In December 2019, the import cover was 4.05 months of import cover.

The Finance Minister, on Monday tabled before Parliament a proposal that if the legislature passes, will allow the government to borrow up to 10% of the previous year’s tax revenue in the event of tight domestic financing market conditions amid the COVID-19 pandemic.

The move would reduce the nation’s foreign exchange reserves and put pressure on the cedi if demand ftor the currency resurges.

In January this year, the International Monetary Fund (IMF) disclosed that Ghana’s foreign exchange reserve level remained relatively low.

“Gross international reserves stood at 2.7 months of imports in 2018, lower than the three-month rule-of-thumb benchmark and the norm of 3.6 months estimated by the model for resource-rich LICs (Lower Income Countries) with a flexible exchange rate,” the IMF said in a report.
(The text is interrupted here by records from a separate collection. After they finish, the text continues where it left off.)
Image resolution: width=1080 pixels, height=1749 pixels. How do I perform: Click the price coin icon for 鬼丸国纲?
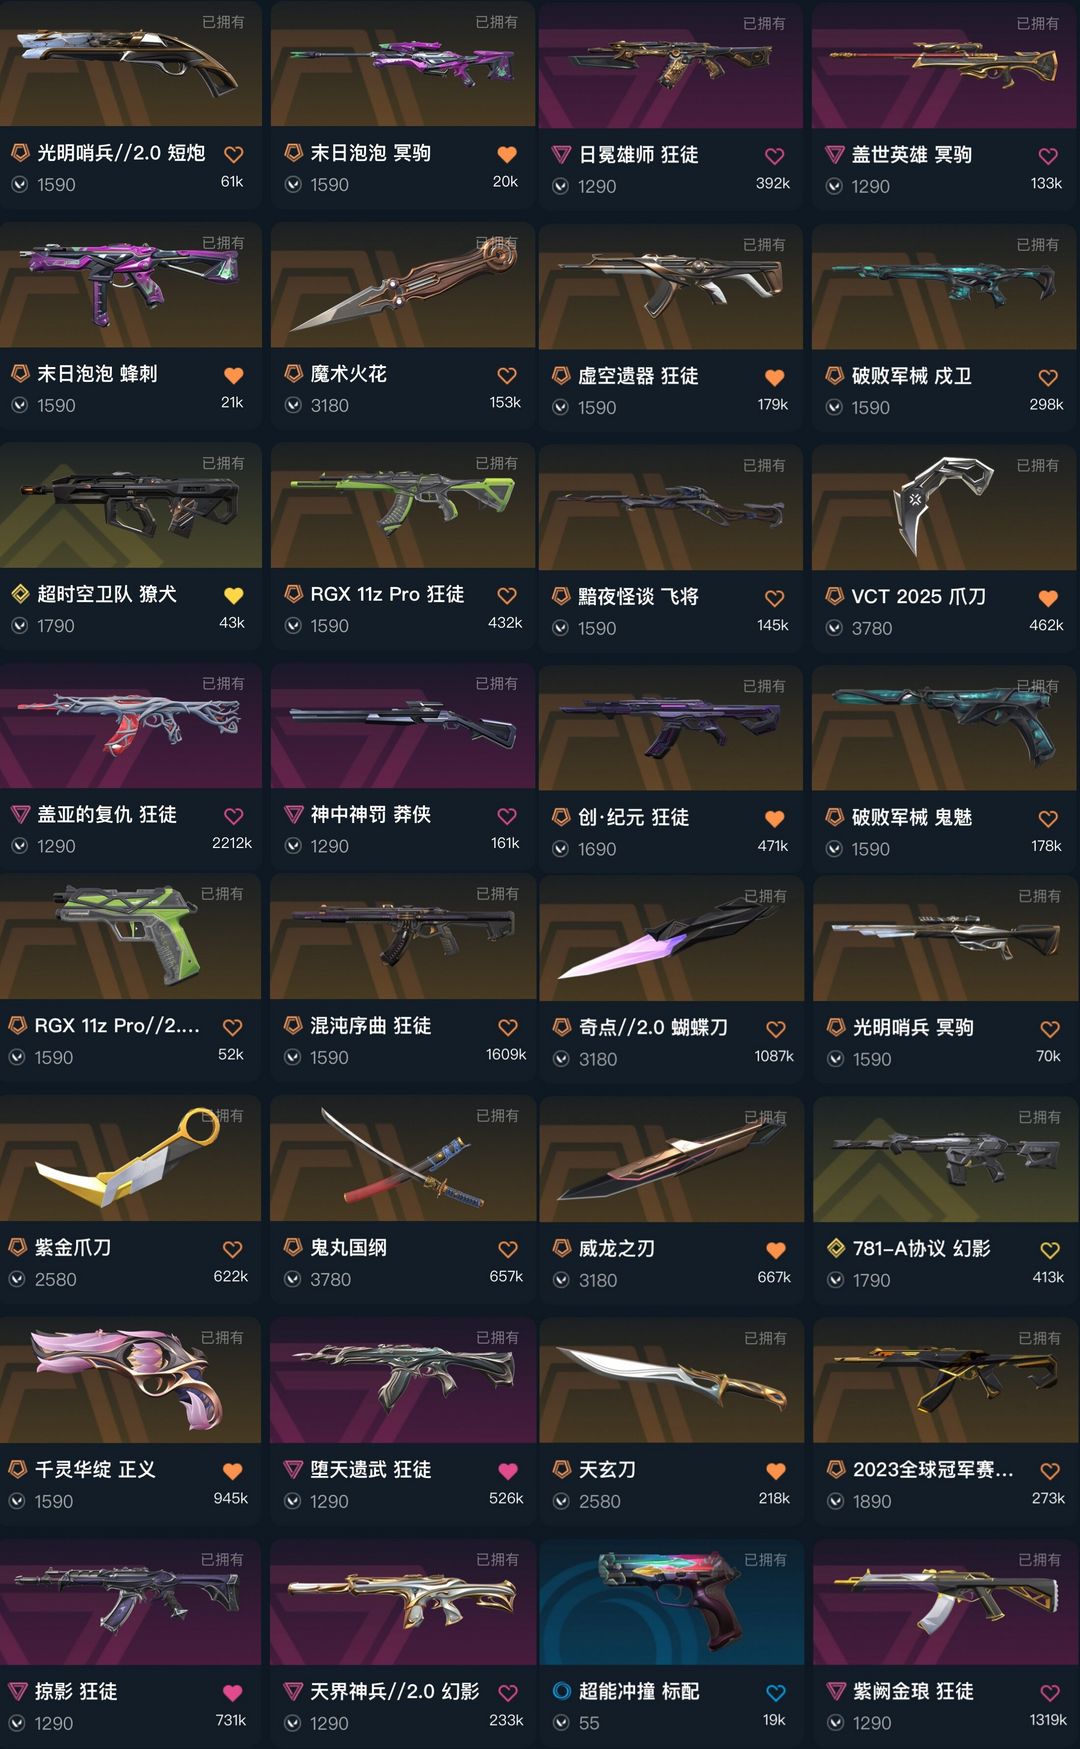pos(293,1279)
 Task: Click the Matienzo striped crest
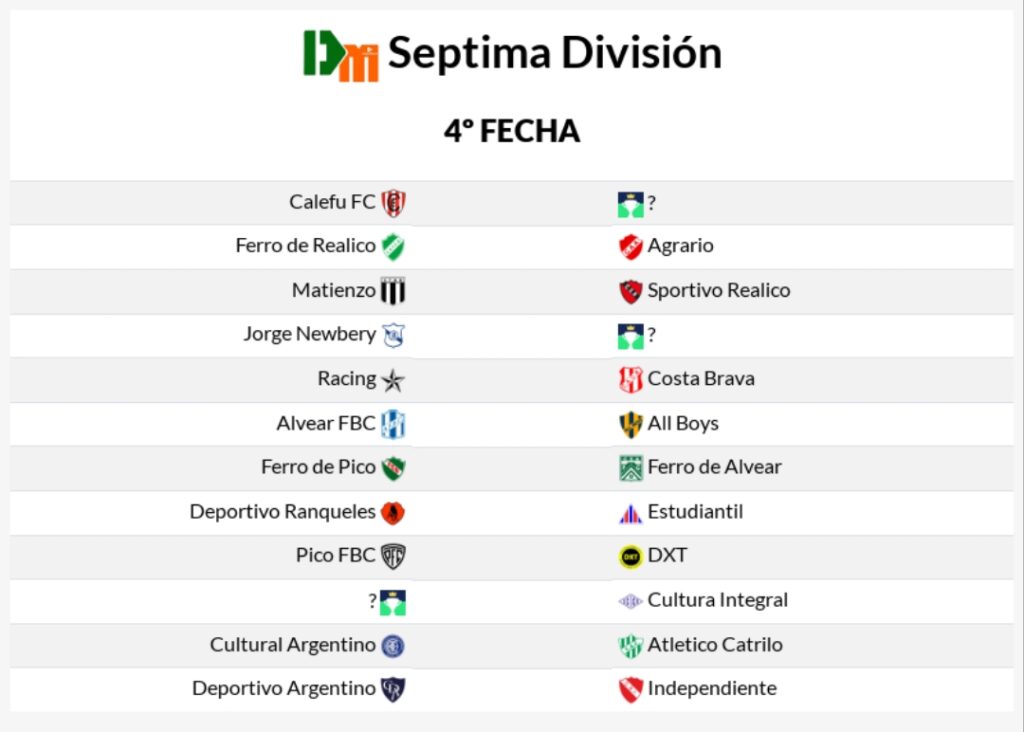393,291
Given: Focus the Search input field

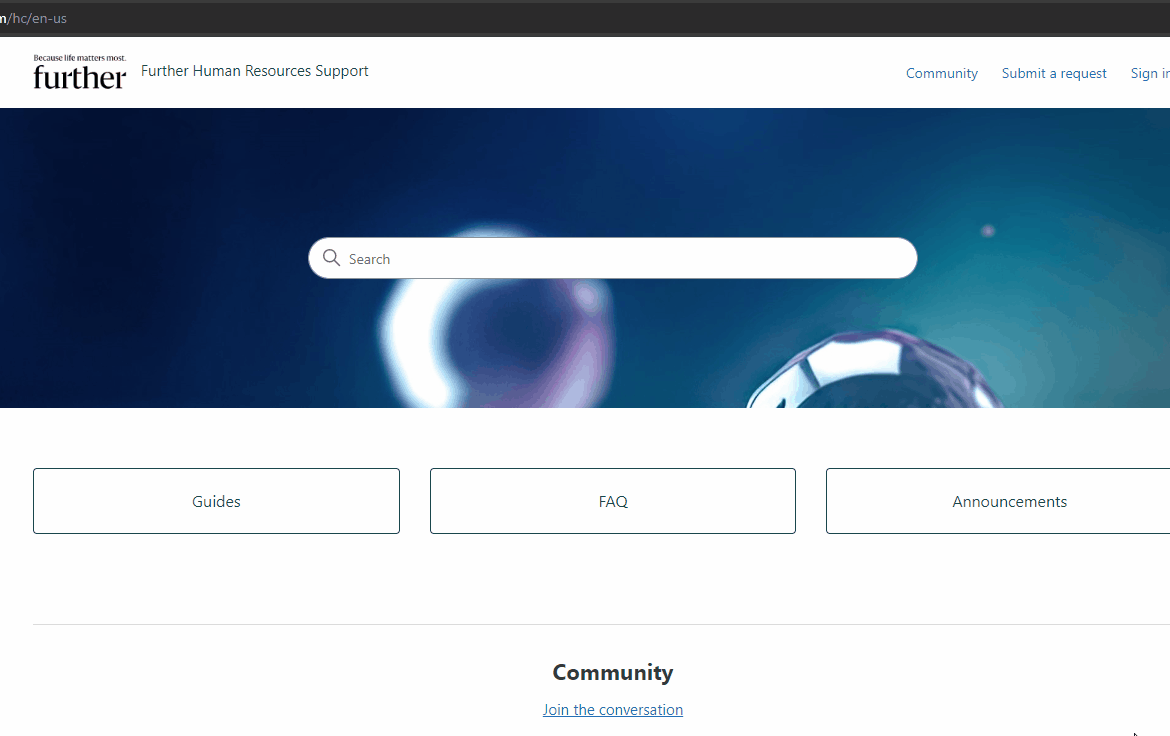Looking at the screenshot, I should click(620, 259).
The Bank of Ghana’s Monetary Policy Report had quoted the country’s Gross International Reserves increased by US$1.67 billion to US$8.093 billion in October 2019 from a stock position of US$7.02 billion at the end of December 2018. This was also equivalent to 3.9 months of imports cover compared.

But the IMF figures indicates that Ghana’s gross international reserves for 2019 was US$5.1 billion, about 2.4 months of imports cover and forecasted to reduce to US$5.01 billion in 2020 but increase slightly to US$5.06 billion next year. This is equivalent to 2.3 months of import cover.

The Bretton Wood institution emphasised that the Ghana government’s definition of reserves is higher as it includes additional assets such as oil funds that may not meet the requirement of being readily available used in staff’s definition.